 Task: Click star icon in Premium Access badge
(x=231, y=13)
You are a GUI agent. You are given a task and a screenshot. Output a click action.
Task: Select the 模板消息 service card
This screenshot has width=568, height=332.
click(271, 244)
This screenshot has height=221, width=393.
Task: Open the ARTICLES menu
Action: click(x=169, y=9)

###

What this task involves ▸
Write out every entry again, keeping each line exactly the same.

Your solution ▸
 Task: Click star icon in Premium Access badge
(x=231, y=13)
You are a GUI agent. You are given a task and a screenshot. Output a click action.
Task: Select the 模板消息 service card
This screenshot has width=568, height=332.
click(271, 244)
This screenshot has height=221, width=393.
Task: Open the ARTICLES menu
Action: click(x=169, y=9)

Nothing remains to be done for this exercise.